これに対して、大学の正規カリキュラムにある科目をすべて受講する学生は正科生と呼ばれています。大学なら4年以上、短大なら2年以上の在籍が必要となることが多いです。
科目等履修生はいわば、ゲスト学生的な立ち位置です。興味のある科目、必要のある科目だけサクッと受講したいという人向けの制度といえるでしょう。
なお、通信制大学によって科目等履修生の制度は若干異なっています。好きな科目を1科目から自由に選べるところもあれば、取得できる資格ごとに一定の科目がパッケージングされているところもあります。
好きな科目を1科目から選べる大学例:放送大学の科目履修生
取得できる資格ごとに科目がまとまっている例:佛教大学の科目履修コース
科目等履修生のメリット
まずは科目等履修生のメリットを紹介します。
修了した科目は単位認定される
科目等履修生として履修、修了した科目は単位認定されます。
科目等履修生として勉強を続けるうちに、「やっぱり正科生として学びたい」と考える人もいるでしょう。
正科生になった時には、科目等履修生として取得していた単位を認定してもらうことが可能です(ただし認定単位数上限が設定されている場合があります)。
「いきなり正科生として通信制大学に入ってもシステムについていけるか分からない」「在宅でもちゃんと勉強できるんだろうか」と不安を抱えている人はまず科目等履修生として入学してみるのも良いでしょう。
通信制大学の勉強の仕方に慣れてきたころに、正科生として再入学すれば科目等履修生の時に取った単位を無駄にせずに済みます。
学費が安い
科目等履修生の場合は、履修する科目数が少ないのですから、その分学費が安くなります。
例えば放送大学で全科履修生(正科生に当たる)として入学すれば、卒業までにかかる学費は約70万円です。
しかし科目等履修生(科目等履修生に当たる)として学ぶ場合は科目当たり11,000円+入学料の7,000円。1科目だけ学ぶならたった18,000円で済みます。

記録一覧:
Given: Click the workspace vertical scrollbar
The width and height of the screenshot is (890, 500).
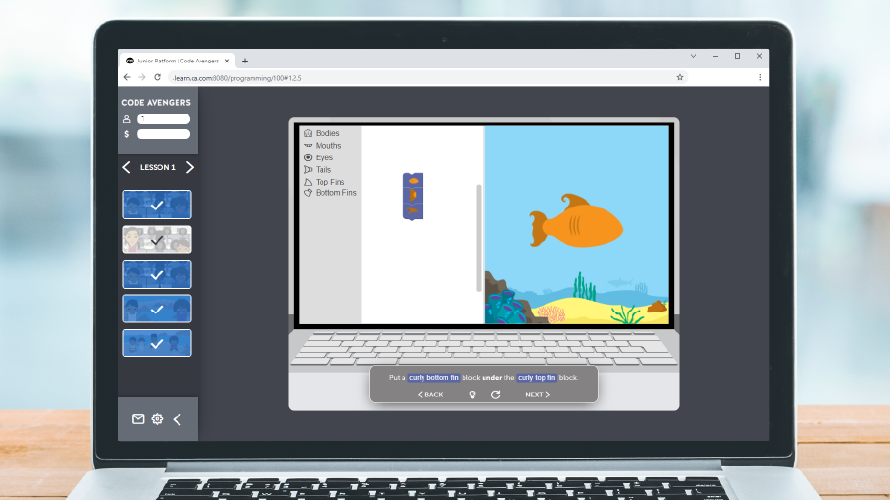Looking at the screenshot, I should (x=478, y=235).
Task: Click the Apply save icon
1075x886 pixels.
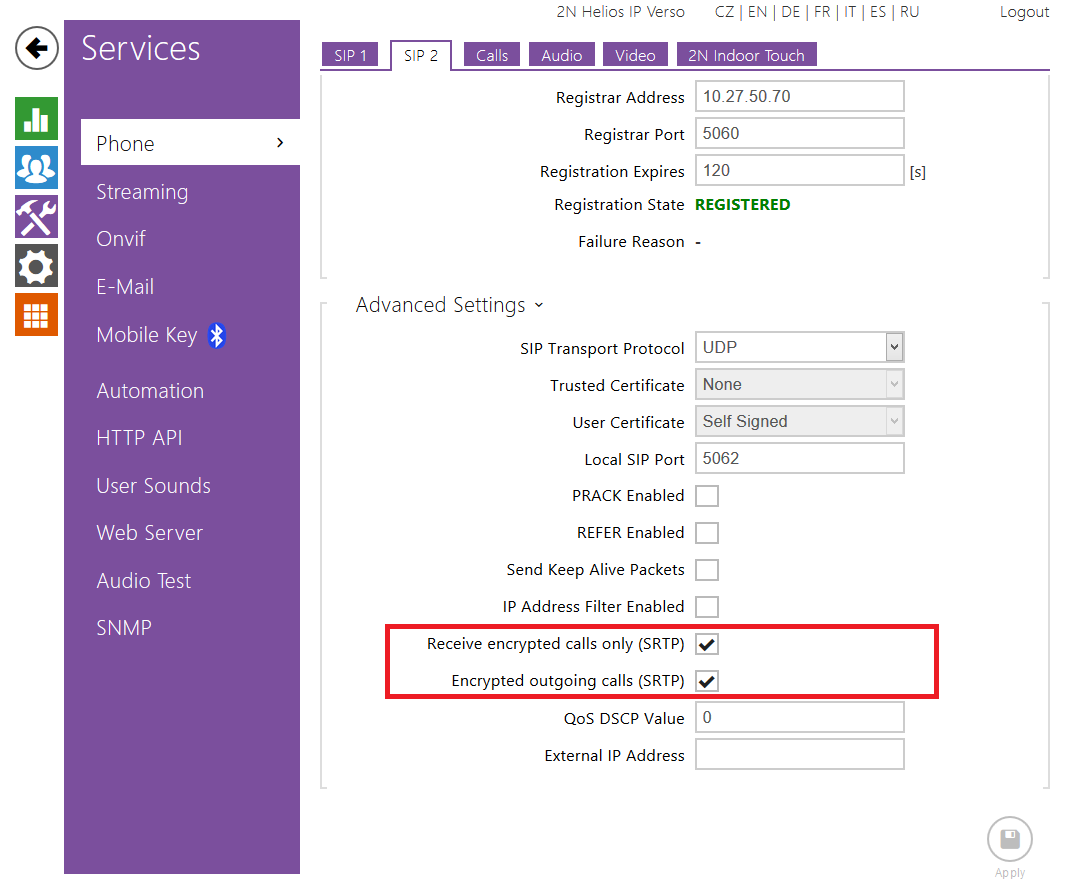Action: point(1009,840)
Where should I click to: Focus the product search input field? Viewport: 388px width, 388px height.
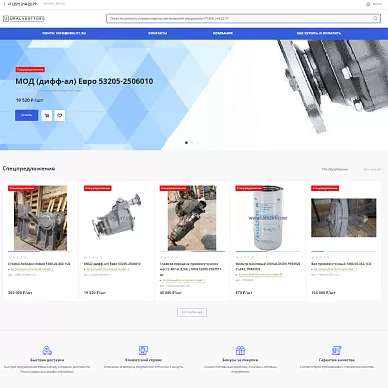[x=243, y=19]
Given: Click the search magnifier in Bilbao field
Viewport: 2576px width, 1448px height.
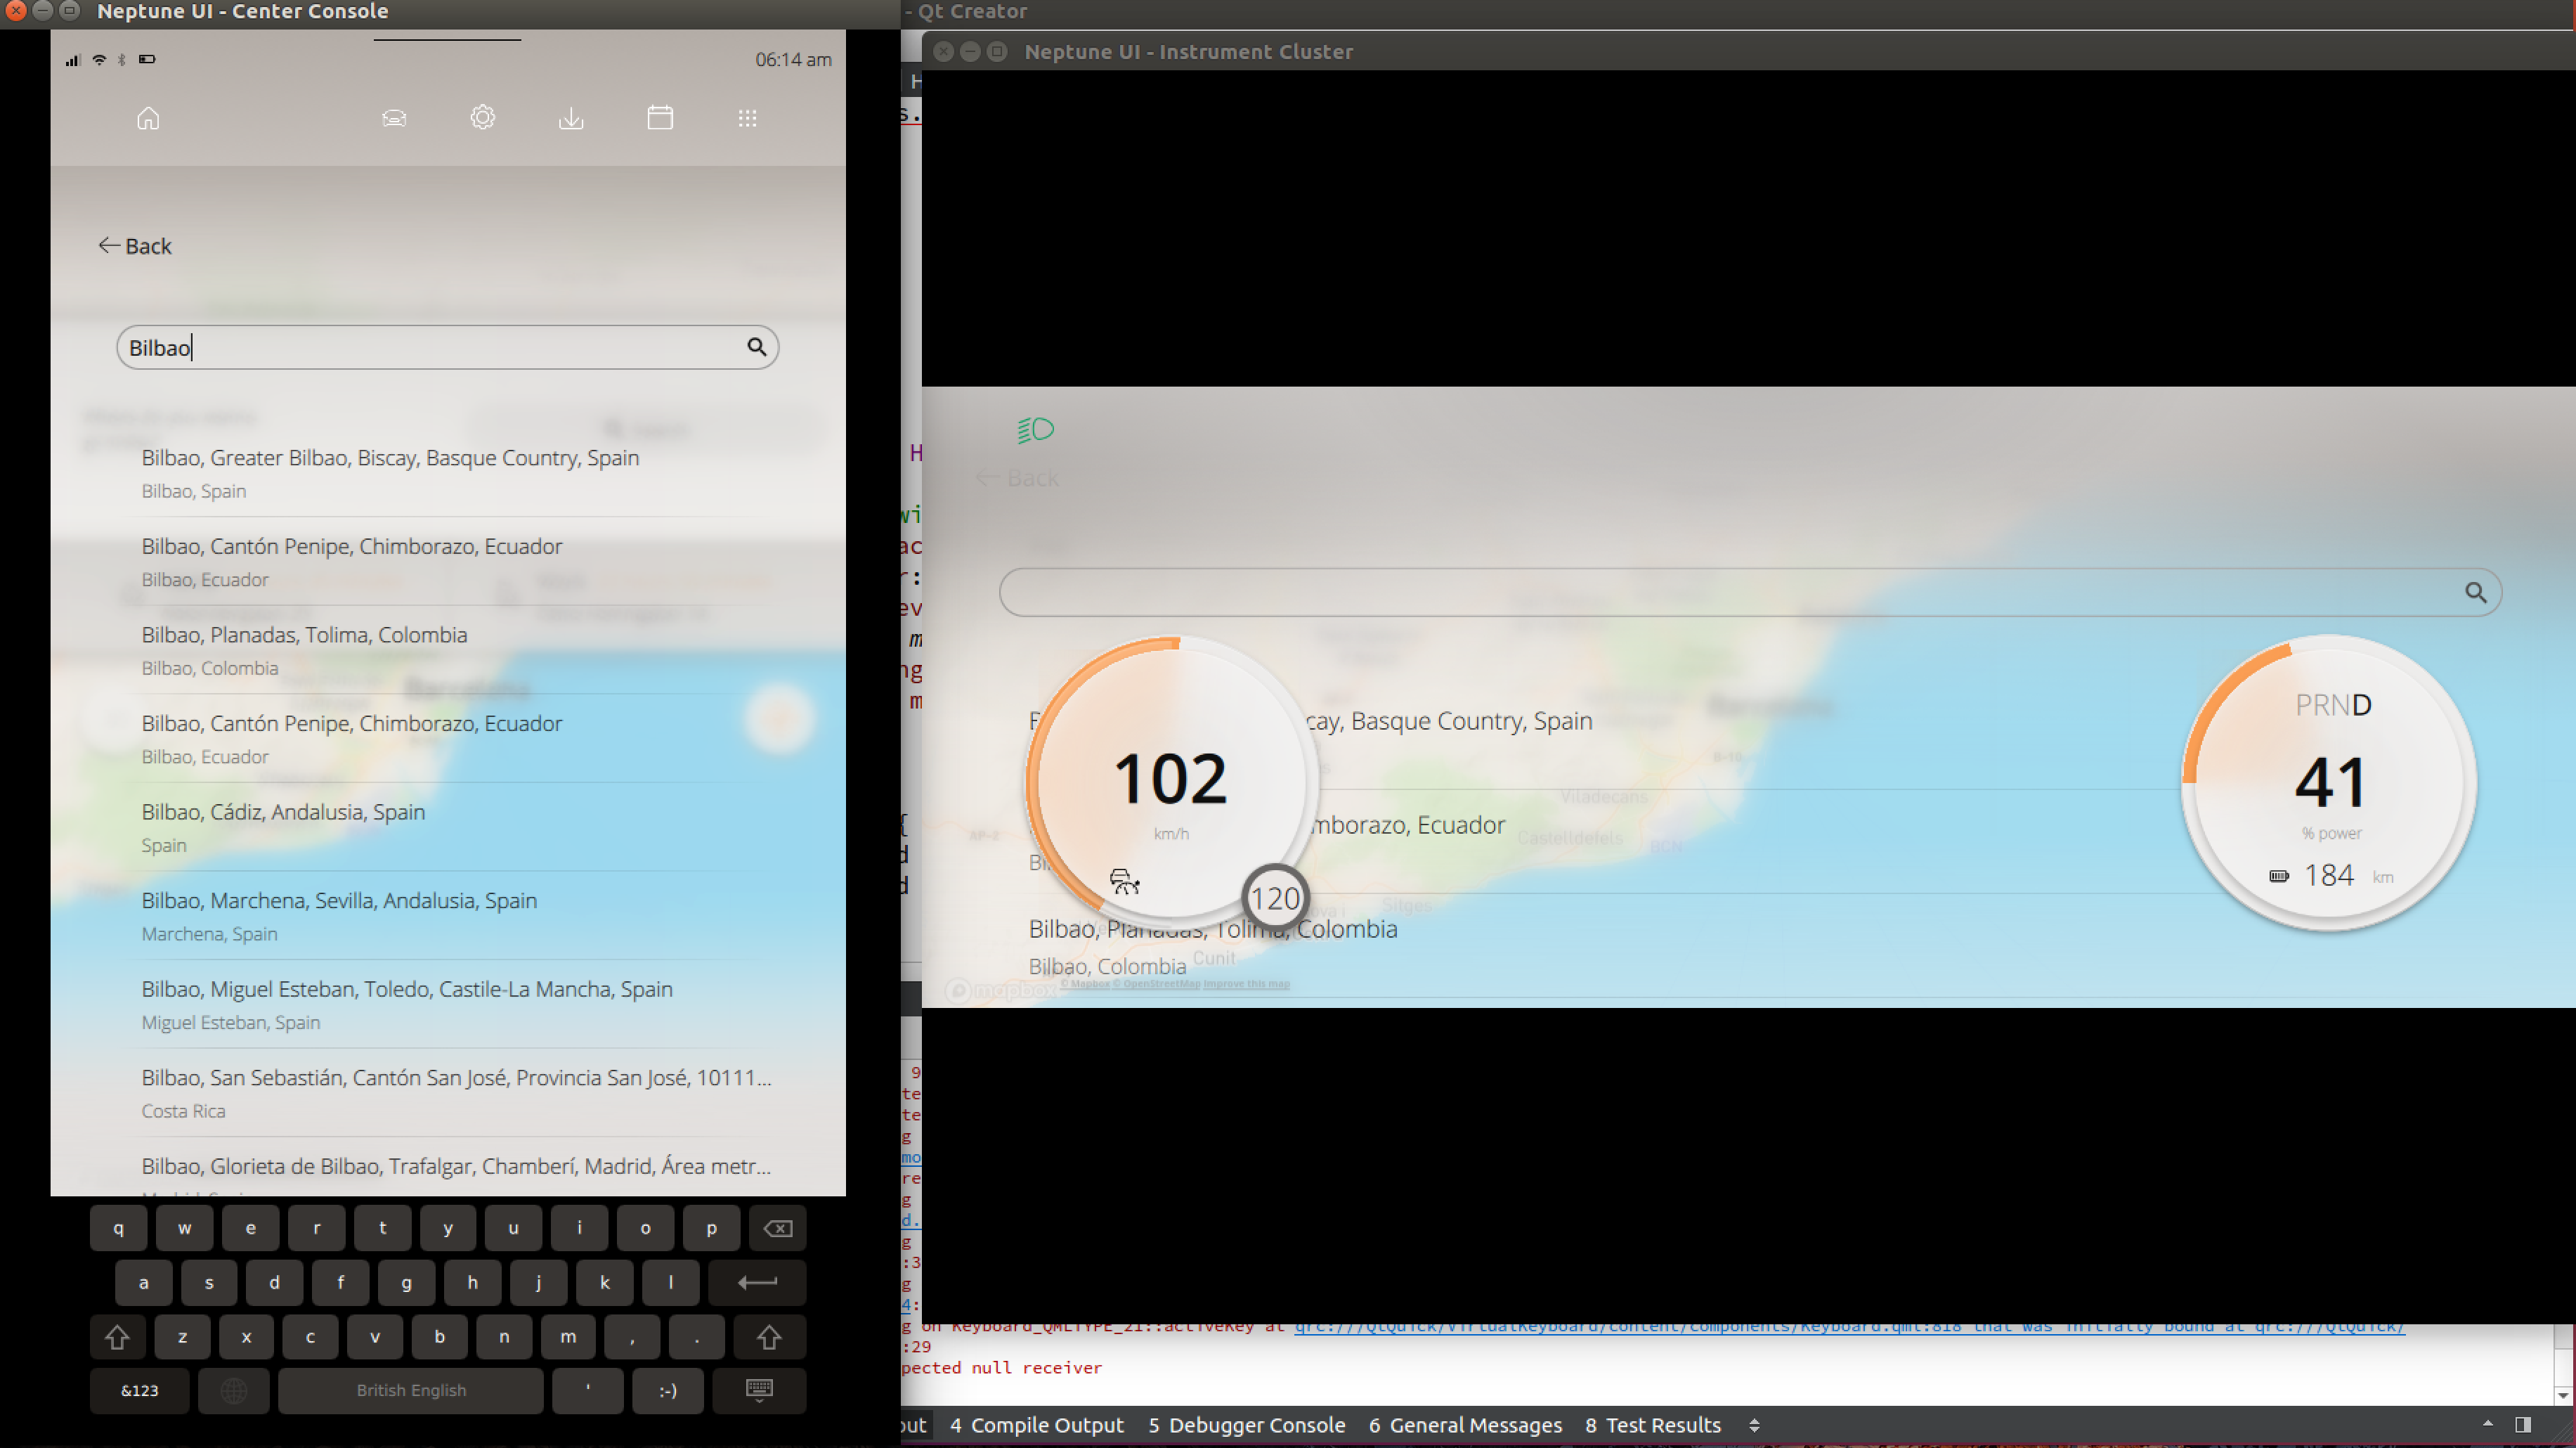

指示と条件:
本文から、「これに対して、大学の正規カリ」を含む語句で始まり「して学びたい」と考える人もいるでしょう。」で終わる部分を、一字も変えずに抜き出してください。 記録は本文とは関係がありません。

解答:
これに対して、大学の正規カリキュラムにある科目をすべて受講する学生は正科生と呼ばれています。大学なら4年以上、短大なら2年以上の在籍が必要となることが多いです。
科目等履修生はいわば、ゲスト学生的な立ち位置です。興味のある科目、必要のある科目だけサクッと受講したいという人向けの制度といえるでしょう。
なお、通信制大学によって科目等履修生の制度は若干異なっています。好きな科目を1科目から自由に選べるところもあれば、取得できる資格ごとに一定の科目がパッケージングされているところもあります。
好きな科目を1科目から選べる大学例:放送大学の科目履修生
取得できる資格ごとに科目がまとまっている例:佛教大学の科目履修コース
科目等履修生のメリット
まずは科目等履修生のメリットを紹介します。
修了した科目は単位認定される
科目等履修生として履修、修了した科目は単位認定されます。
科目等履修生として勉強を続けるうちに、「やっぱり正科生として学びたい」と考える人もいるでしょう。